1000 Drahtesel repariert Fahrradwerkstatt in Meppen benötigt Nachschub

Von Heiner Harnack

Die Männer der Fahrradwerkstatt am Kossehof hoffen, dass es neue Fahrradspenden aus der Bevölkerung geben wird. Foto: Heiner HarnackDie Männer der Fahrradwerkstatt am Kossehof hoffen, dass es neue Fahrradspenden aus der Bevölkerung geben wird. Foto: Heiner Harnack

Meppen. Vor knapp drei Jahren wurde die Fahrradwerkstatt am Kossehof in Meppen eröffnet. Hauptanliegen der ursprünglich Zwölf ehrenamtlichen Helfer war es, gegen einen kleinen Obolus Flüchtlingen einen fahrbaren Untersatz zur Verfügung zu stellen. Jetzt suchen die Mitarbeiter dringend nach neuen Drahteseln.

„Wir reparieren Fahrräder, die von Bürgern aus dem gesamten Emsland hier abgegeben werden, da diese sie nicht mehr brauchen“, erklärt Hermann Vey. Man müsse teilweise neue Ersatzteile erwerben oder habe manchmal auch die Möglichkeit, aus alten Fahrrädern funktionierende Einheiten zu entnehmen, schildert er, wie man aus alt neu mache. „Die Flüchtlinge müssen dafür einen Berechtigungsschein der Stadt Meppen, der AWO, des SKM oder des Roten Kreuzes vorlegen“, gibt Werner Schmit die Spielregeln wieder.

Kosten von zehn bis 20 Euro

Die Räder kosteten, je nach Zustand, die neuen Eigentümer zwischen zehn und 20 Euro. Danach werde der Drahtesel codiert, sodass bei Diebstahl dieser relativ schnell wieder identifiziert werden könne. „Leider haben wir derzeit kaum noch Fahrräder und sind dringend auf Hilfe aus der Bevölkerung angewiesen“, hofft Peter Liese auf weitere Lieferungen gebrauchter Drahtesel. Vor allen Dingen für Kinder und Jugendliche fehlten die fahrbaren Untersätze.

Ersatzmaterial fehlt

Seit dem Sommer 2015 dürften etwa 1000 Fahrräder die Besitzer gewechselt haben, rechnen die Männer zusammen. Am Anfang sei es doch recht extrem gewesen.
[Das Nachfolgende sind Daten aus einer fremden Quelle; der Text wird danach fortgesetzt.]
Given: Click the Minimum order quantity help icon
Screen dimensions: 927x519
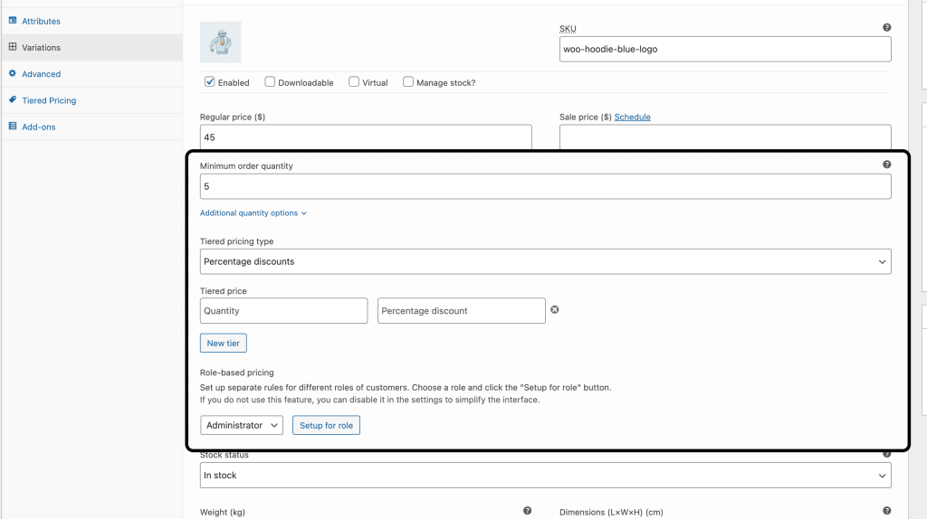Looking at the screenshot, I should tap(886, 165).
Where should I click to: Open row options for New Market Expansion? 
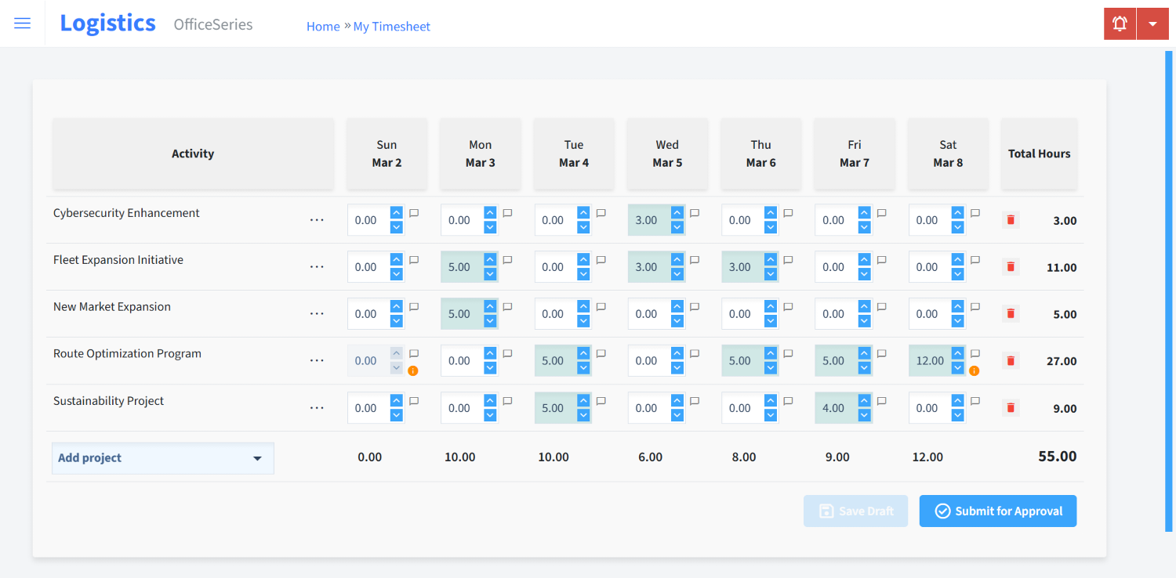(317, 313)
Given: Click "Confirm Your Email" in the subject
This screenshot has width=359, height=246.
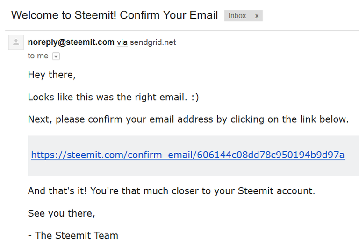Looking at the screenshot, I should pyautogui.click(x=169, y=15).

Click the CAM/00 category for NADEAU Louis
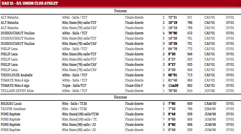pyautogui.click(x=210, y=104)
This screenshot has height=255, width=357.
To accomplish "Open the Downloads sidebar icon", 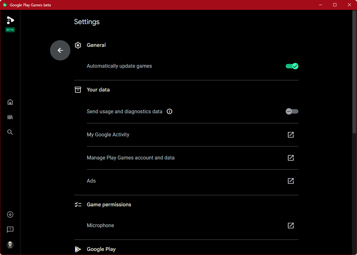I will (10, 215).
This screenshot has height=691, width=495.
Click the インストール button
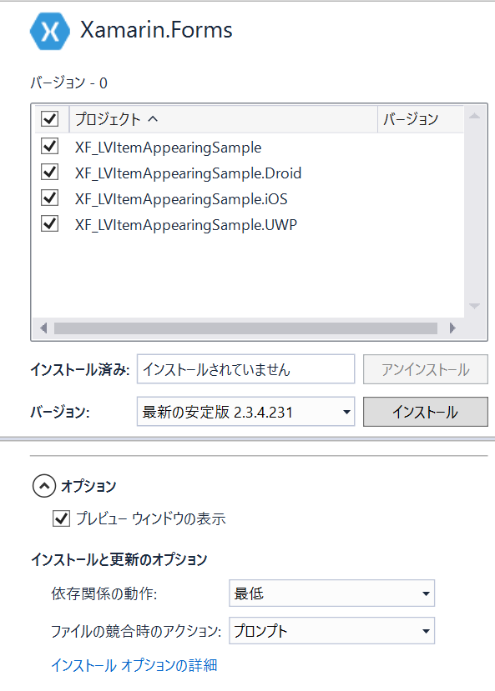pos(425,412)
In der Zwischenzeit seien die Anfragen zwar auf ein Normalmaß zurückgegangen, aber leider fehle neues Material. „Wir versuchen derzeit, die Räder, die uns Flüchtlinge bringen, wieder zu reparieren, aber es fehlt am Ersatzmaterial“, macht Vey darauf aufmerksam, dass man sonst irgendwann eventuell schließen müsse. „Wir arbeiten schon ab Dienstag, um den Kunden helfen zu können, erzählt Schmit weiter. Ein Kollege käme sogar aus den Niederlanden zu der Gruppe angereist, die ausschließlich aus Rentnern bestehe. Jeder sei willkommen, der helfen wolle.

An jedem Mittwoch zwischen 9 und 12 Uhr hat die Werkstatt am Kossehof geöffnet.